No. The war made European economies in general unstable because of the destruction, the taxation, the debts, etc. Those who wanted to be able to print money at will scapegoated gold, but there was nothing wrong with gold. The fact that the US had a concentration of gold simply meant the the US would be buying a lot of goods from Europe, which would have been a good thing for the European economies.
Some economists correctly predicted that return to the gold standard after WWI would cause a deflation.
In the first place there is nothing wrong with deflation per se. In peacetime it just means the economy is getting more efficient so everyone's savings are increasing in value. This author name drops von Mises and he's right about von Mises' prediction. What he doesn't tell us is that von Mises had nothing against deflation.
In the second place any excessive deflation was caused by the the war, not by gold. Going off the gold standard didn't relieve the effect of the war but it did transfer the worst economic effects of the war from the well connected to the general public.
Had the price of gold been raised in the late 1920's, or had the major central banks pursued policies of price stability instead of adhering to the gold standard, there would have been no Great Depression, no Nazi revolution and no World War II.
Where to begin... The Nazi phenomena was a result of the unfair Versailles treaty. It had nothing to do with the gold standard and the suggestion is just stupid.
The central banks were never on a pure gold standard to begin with. Every country practiced fractional reserve banking and most central banks did follow a policy of price stability (though not Germany of course). The Fed printed money all through the twenties. It was precisely those policies that caused the inefficiencies that led to the depression.

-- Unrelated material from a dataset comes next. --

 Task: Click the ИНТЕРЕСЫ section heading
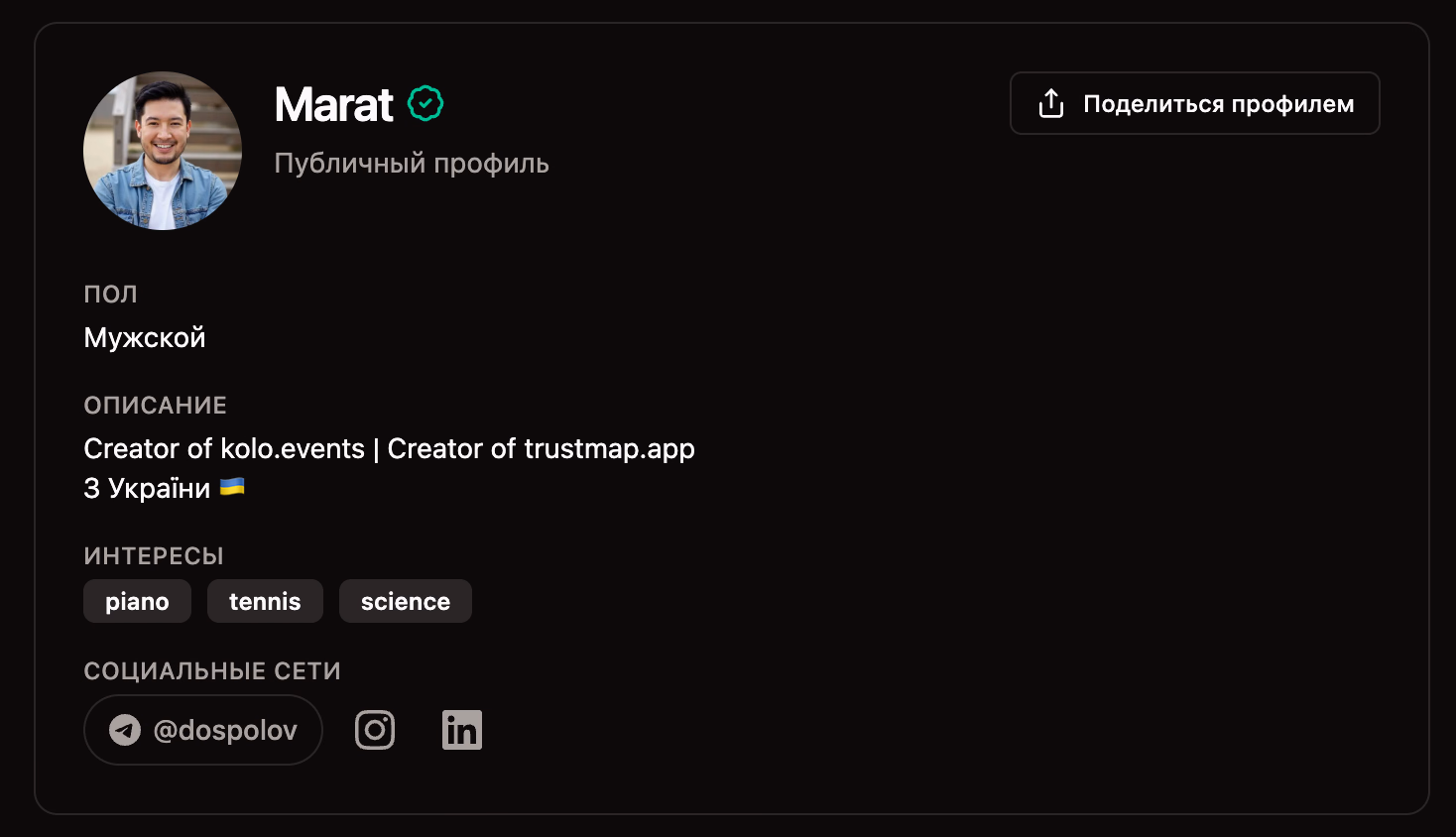click(154, 556)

Never forget that the Nobel Memorial Prize in economics is awarded by a central bank.
Also never forget that most economists get their paychecks from a government.

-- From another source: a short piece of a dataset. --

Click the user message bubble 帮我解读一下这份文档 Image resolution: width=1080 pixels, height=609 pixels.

I'm not certain that a more merciful Versailles Treaty could have stopped the rise of German National Socialism. Nationalism and eugenics was the coin of the realm in European intellectual circles (and Germany had some of the most cutting-edge scientific academies). Socialism was the by-word of European economics. Yes, there's "the butterfly effect" and all that, but we'll never know exactly *how* things would have been different if we'd take a particular right fork instead of the left.
Some economists correctly predicted that return to the gold standard after WWI would cause a deflation.
In the first place there is nothing wrong with deflation per se. In peacetime it just means the economy is getting more efficient so everyone’s savings are increasing in value. This author name drops von Mises and he’s right about von Mises’ prediction. What he doesn’t tell us is that von Mises had nothing against deflation.
In the second place any excessive deflation was caused by the the war, not by gold. Going off the gold standard didn’t relieve the effect of the war but it did transfer the worst economic effects of the war from the well connected to the general public.
Churchill’s decision as Chancellor of the Exchequer to return post World War I Britain to the Gold Standard based on the pound-gold value before the WWI was a disaster for Britain. Even Churchill admitted it was the biggest mistake of his life. British industries found themselves at a huge competitive disadvantage due to the overvalued pound and the necessary high interest rates to maintain the reinstated gold standard. British industries reacted by trying to impose wage cuts and longer hours on workers. The end result was the Miners and General Strike of 1926
The same conditions pertained after WWII, but the US tried something different then, and instituted the Marshall Plan to get Europe's economy going again. Had the US done that after WWI, and forgiven British/French debt and shipped back the gold they had sold off - simultaneously requiring the forgiveness of the German reparations "debt" - Europe would have been in a condition to recover stably.
But presumably that would have required more magnanimity than the Americans were feeling at the time . . . The trouble is that that is a second guess, based on how bad things actually went after WWI the way the money standard was in fact done.